* The task
Turn the lines below into a numbered list, leaving out any blank lines.

* Data for this task

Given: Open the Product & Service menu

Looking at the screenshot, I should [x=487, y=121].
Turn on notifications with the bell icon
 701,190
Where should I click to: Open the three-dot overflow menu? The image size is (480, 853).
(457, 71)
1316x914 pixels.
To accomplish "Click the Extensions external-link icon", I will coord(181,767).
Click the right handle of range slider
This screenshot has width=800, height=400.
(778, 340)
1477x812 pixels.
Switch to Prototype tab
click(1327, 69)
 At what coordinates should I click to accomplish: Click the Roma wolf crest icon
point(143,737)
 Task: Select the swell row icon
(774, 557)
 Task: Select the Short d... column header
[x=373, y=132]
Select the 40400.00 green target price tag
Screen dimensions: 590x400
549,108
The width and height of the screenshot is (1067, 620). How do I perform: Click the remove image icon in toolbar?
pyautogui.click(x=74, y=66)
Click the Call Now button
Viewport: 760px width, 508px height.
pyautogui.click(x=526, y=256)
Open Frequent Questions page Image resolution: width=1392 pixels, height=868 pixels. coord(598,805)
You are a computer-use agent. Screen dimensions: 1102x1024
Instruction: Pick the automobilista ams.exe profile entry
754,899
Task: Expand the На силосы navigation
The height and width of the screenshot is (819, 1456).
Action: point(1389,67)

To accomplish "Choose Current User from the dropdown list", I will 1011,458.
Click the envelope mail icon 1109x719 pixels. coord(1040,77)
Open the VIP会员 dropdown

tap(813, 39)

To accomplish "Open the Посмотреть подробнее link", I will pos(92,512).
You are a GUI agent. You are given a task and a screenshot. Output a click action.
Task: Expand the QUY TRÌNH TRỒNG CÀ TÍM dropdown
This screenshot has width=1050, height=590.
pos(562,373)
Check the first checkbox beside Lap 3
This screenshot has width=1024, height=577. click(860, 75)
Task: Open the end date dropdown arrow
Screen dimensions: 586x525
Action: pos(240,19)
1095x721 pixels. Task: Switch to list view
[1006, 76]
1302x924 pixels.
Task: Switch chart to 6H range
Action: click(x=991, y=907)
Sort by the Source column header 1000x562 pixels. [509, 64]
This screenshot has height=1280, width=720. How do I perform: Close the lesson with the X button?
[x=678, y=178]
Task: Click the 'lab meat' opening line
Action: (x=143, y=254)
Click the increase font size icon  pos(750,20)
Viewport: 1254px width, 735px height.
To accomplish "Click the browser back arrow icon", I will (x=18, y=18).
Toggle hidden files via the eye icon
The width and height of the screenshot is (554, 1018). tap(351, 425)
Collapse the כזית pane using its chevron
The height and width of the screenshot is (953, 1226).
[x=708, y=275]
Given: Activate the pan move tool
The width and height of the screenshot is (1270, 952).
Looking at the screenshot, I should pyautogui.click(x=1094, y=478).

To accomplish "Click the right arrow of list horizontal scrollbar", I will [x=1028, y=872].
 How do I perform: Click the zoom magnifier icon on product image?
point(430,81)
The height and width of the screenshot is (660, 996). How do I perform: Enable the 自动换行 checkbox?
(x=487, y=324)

* Solved problem
1. Given: Open the Product & Service menu
2. Looking at the screenshot, I should [x=487, y=121].
3. Turn on notifications with the bell icon
4.  701,190
5. Where should I click to: Open the three-dot overflow menu? The image size is (480, 853).
6. (457, 71)
7. 1316x914 pixels.
8. To accomplish "Click the Extensions external-link icon", I will coord(181,767).
9. Click the right handle of range slider
10. This screenshot has width=800, height=400.
11. (778, 340)
12. 1477x812 pixels.
13. Switch to Prototype tab
14. click(1327, 69)
15.  At what coordinates should I click to accomplish: Click the Roma wolf crest icon
16. point(143,737)
17.  Task: Select the swell row icon
18. (774, 557)
19.  Task: Select the Short d... column header
20. [x=373, y=132]
21. Select the 40400.00 green target price tag
22. Screen dimensions: 590x400
23. 549,108
24. The width and height of the screenshot is (1067, 620). How do I perform: Click the remove image icon in toolbar?
25. pyautogui.click(x=74, y=66)
26. Click the Call Now button
27. Viewport: 760px width, 508px height.
28. pyautogui.click(x=526, y=256)
29. Open Frequent Questions page Image resolution: width=1392 pixels, height=868 pixels. coord(598,805)
30. You are a computer-use agent. Screen dimensions: 1102x1024
31. Instruction: Pick the automobilista ams.exe profile entry
32. 754,899
33. Task: Expand the На силосы navigation
34. The height and width of the screenshot is (819, 1456).
35. Action: point(1389,67)
36. To accomplish "Choose Current User from the dropdown list", I will 1011,458.
37. Click the envelope mail icon 1109x719 pixels. coord(1040,77)
38. Open the VIP会员 dropdown
39. tap(813, 39)
40. To accomplish "Open the Посмотреть подробнее link", I will pos(92,512).
41. You are a GUI agent. You are given a task and a screenshot. Output a click action.
42. Task: Expand the QUY TRÌNH TRỒNG CÀ TÍM dropdown
43. This screenshot has width=1050, height=590.
44. pos(562,373)
45. Check the first checkbox beside Lap 3
46. This screenshot has width=1024, height=577. click(860, 75)
47. Task: Open the end date dropdown arrow
48. Screen dimensions: 586x525
49. Action: pos(240,19)
50. 1095x721 pixels. Task: Switch to list view
51. [1006, 76]
52. 1302x924 pixels.
53. Task: Switch chart to 6H range
54. Action: click(x=991, y=907)
55. Sort by the Source column header 1000x562 pixels. [509, 64]
56. This screenshot has height=1280, width=720. How do I perform: Close the lesson with the X button?
57. [x=678, y=178]
58. Task: Click the 'lab meat' opening line
59. Action: (x=143, y=254)
60. Click the increase font size icon  pos(750,20)
61. Viewport: 1254px width, 735px height.
62. To accomplish "Click the browser back arrow icon", I will (x=18, y=18).
63. Toggle hidden files via the eye icon
64. The width and height of the screenshot is (554, 1018). tap(351, 425)
65. Collapse the כזית pane using its chevron
66. The height and width of the screenshot is (953, 1226).
67. [x=708, y=275]
68. Given: Activate the pan move tool
69. The width and height of the screenshot is (1270, 952).
70. Looking at the screenshot, I should pyautogui.click(x=1094, y=478).
71. To accomplish "Click the right arrow of list horizontal scrollbar", I will [x=1028, y=872].
72.  How do I perform: Click the zoom magnifier icon on product image?
73. point(430,81)
74. The height and width of the screenshot is (660, 996). How do I perform: Enable the 自动换行 checkbox?
75. (x=487, y=324)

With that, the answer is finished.